While this is the tale of one megaproject acquisition that inexorably plodded to closure as the world economy collapsed in 2008, it is not intended to be a cautionary story, or to even have a moral. After riding though numerous booms and busts during my mining career, it is clear that the industry does not learn from experience or past mistakes, and that similar types of stories will play out during the next commodity boom.

I took this photo of the impressive Casa de Pedra (Stone House) iron ore mine in the summer of 2008. Casa de Pedra is a world-class deposit located about 55 km south of Belo Horizonte, near the southwestern corner of the famous Quadrilátero Ferrífero, Minas Gerais, Brasil. It is within the Cauê Itabirite of the Minas Supergroup, Itabira Formation. It has been operated by Companhia Siderúrgica Nacional (CSN) since 1947, and mining is believed to have begun over 100 years ago. Production capacity at the time was ~13 Mtpa of lump ore and sinter feed. I was part of a due diligence exercise to evaluate friable and siliceous itabirites (sharp outcrops in the photo foreground) as source rocks for pellet plant feed. Itabirite is a Brazilian term for metamorphosed iron-formation composed of iron oxides (mainly hematite and martite, lesser magnetite), quartz, and rarely mica. It is generally schistose, but may be compact.
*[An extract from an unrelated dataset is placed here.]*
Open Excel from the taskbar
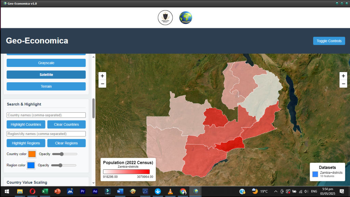Screen dimensions: 350x197 44,192
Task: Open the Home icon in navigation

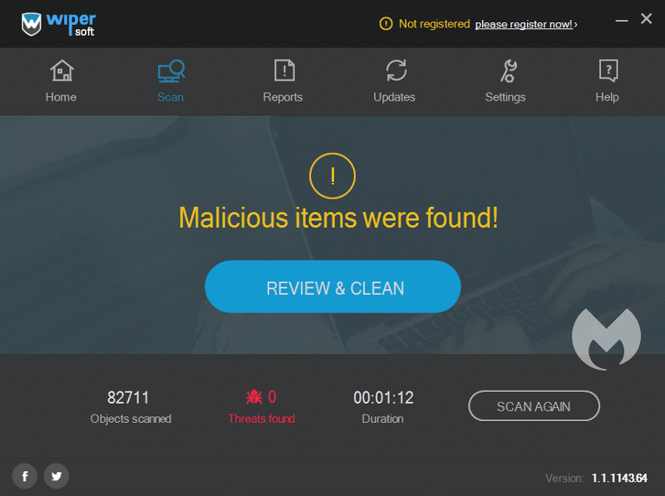Action: (x=62, y=71)
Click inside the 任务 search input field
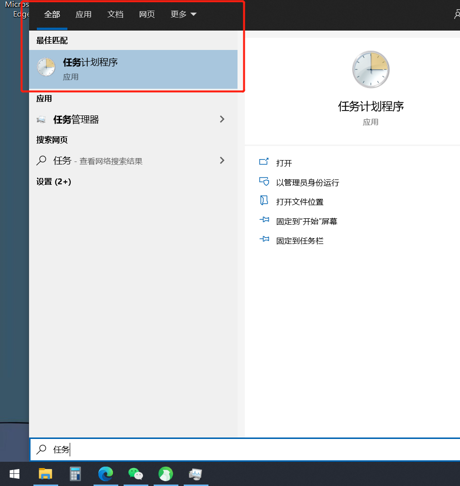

CSN was proposing a complex, ‘paper’, iron ore megaproject called Nacional Minerios (Namisa). It would increase production about fourfold by combining disparate resources, reserves and tailings from mining complexes spread over a wide area, adding concentrating and pelletizing facilities, and upgrading logistics; all folded into a cumbersome business structure. CSN valued the project at about $8 to $10 billion, with an estimated CAPEX requirement of ~$15 billion over the next 5 to 7 years to realize project objectives. CSN was looking to sell off a portion of the project as a great way to pay down their debt.

Namisa was a bold, audacious, visionary project; a potential company-builder. The investment bankers estimated sky high EBITDA values, and mining companies and consortia from around the world clamored to get in on the bidding. Of course, the scope and schedule for the project were quite insane, but nobody seemed to notice. Reducing the scope along with better phasing could have resulted in excellent project, but the mantra of the time was ‘go big or go home’.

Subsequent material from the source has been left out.